There was a specific pleading in this case of the special damage suffered and a valuation for it. The challenge is that there was no strict proof. What amounts to strict proof must of course depend on the circumstances as was stated in Ratcliffe’s case, that is to say, the character of the acts producing damage, and the circumstances under which those acts were done. It is not lost to us that insurance is in the nature of an indemnity contract. The sum insured in this matter was upto Shs.3,080,000/=. That figure would not simply be paid without verification by the Insurer, both on liability and quantum. In point of fact the insurer here instructed loss assessors to verify the claim and the circumstances surrounding it. The insured also made his report to the police and he itemized and quantified his claim. The figure appearing in the police report is Shs.631,550/=. He also itemized the claim and showed a figure of 736,550/= in the amended plaint. We have compared both itemized lists and values put against each item and found that they are identical. The difference is in the total figure appearing on each list.
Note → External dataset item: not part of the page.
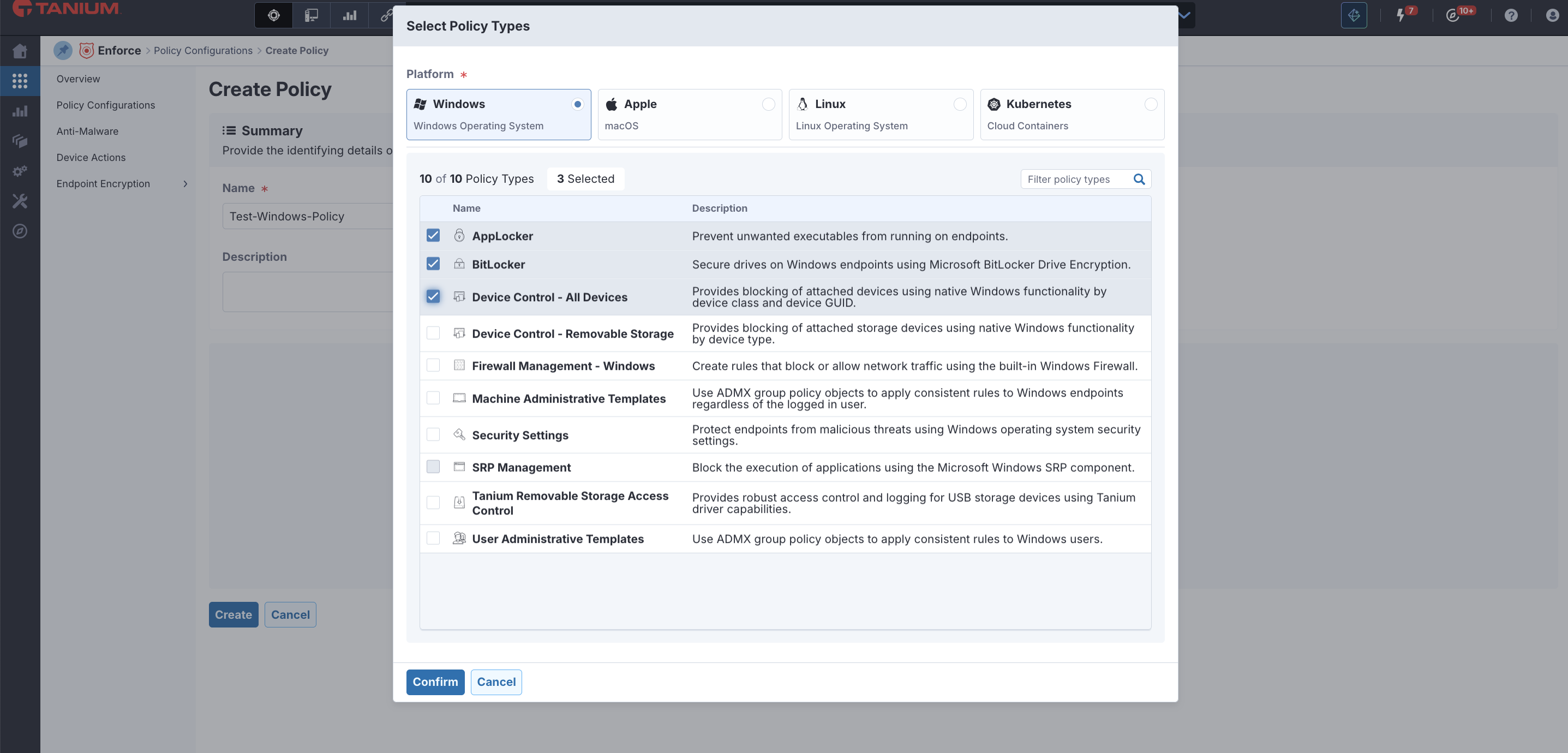Open the help question mark icon
Image resolution: width=1568 pixels, height=753 pixels.
click(x=1511, y=15)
We have also crosschecked the additions and found that the police report figure was erroneous. The total amounts to Shs.736,550/= and not 631,550/=. It was purely a mathematical error. There was no cross-examination of the insured on the valuation he put against each item. There was no valid other evidence to challenge those valuations. In view of all those circumstances we agree with Mr. Odunga that the material on record was sufficient proof for the insured’s claim.
The upshot is that the appeal is allowed. The judgment of the superior court is set aside. There will be substituted therefor judgment for the plaintiff in the sum of Shs.736,550/= with costs and interest thereon. The appellant shall also have costs of this appeal.
Dated and delivered at Nairobi this 17th day of December, 2004.
R.S.C. OMOLO
…………….
JUDGE OF APPEAL
E.O. O’KUBASU
…………….
JUDGE OF APPEAL
P.N. WAKI
………….
JUDGE OF APPEAL
I certify that this is a true copy of the original.